Word and item position data:
——

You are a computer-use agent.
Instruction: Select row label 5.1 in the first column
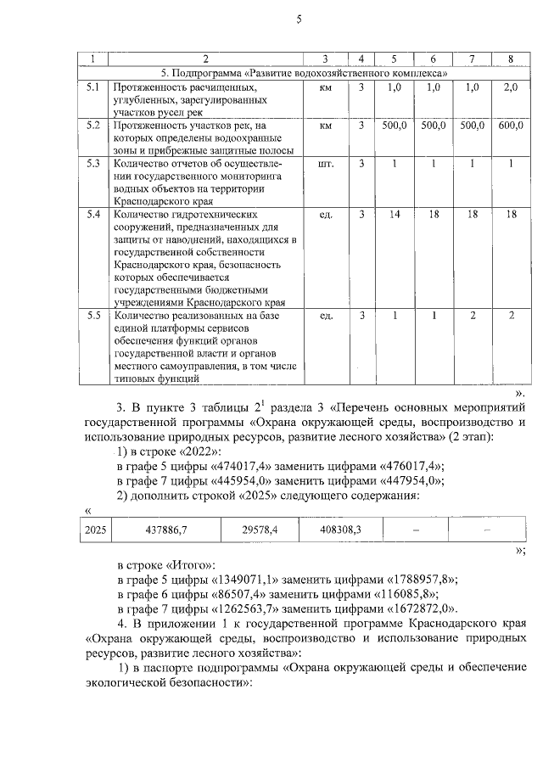pyautogui.click(x=93, y=87)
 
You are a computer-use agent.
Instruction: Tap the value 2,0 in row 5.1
pyautogui.click(x=510, y=87)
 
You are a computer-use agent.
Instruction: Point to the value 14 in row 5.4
pyautogui.click(x=394, y=215)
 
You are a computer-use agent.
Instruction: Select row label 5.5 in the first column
pyautogui.click(x=93, y=316)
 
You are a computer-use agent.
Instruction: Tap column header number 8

——

Reproduce all of the records above word for word, omitting the pictures.

▶ _Answer for this exercise_:
You are a computer-use agent.
Instruction: Select row label 5.1 in the first column
pyautogui.click(x=93, y=87)
 
You are a computer-use agent.
Instruction: Tap the value 2,0 in row 5.1
pyautogui.click(x=510, y=87)
 
You are a computer-use agent.
Instruction: Point to the value 14 in row 5.4
pyautogui.click(x=394, y=215)
 
You are a computer-use agent.
Instruction: Select row label 5.5 in the first column
pyautogui.click(x=93, y=316)
 
You are a computer-use agent.
Instruction: Tap column header number 8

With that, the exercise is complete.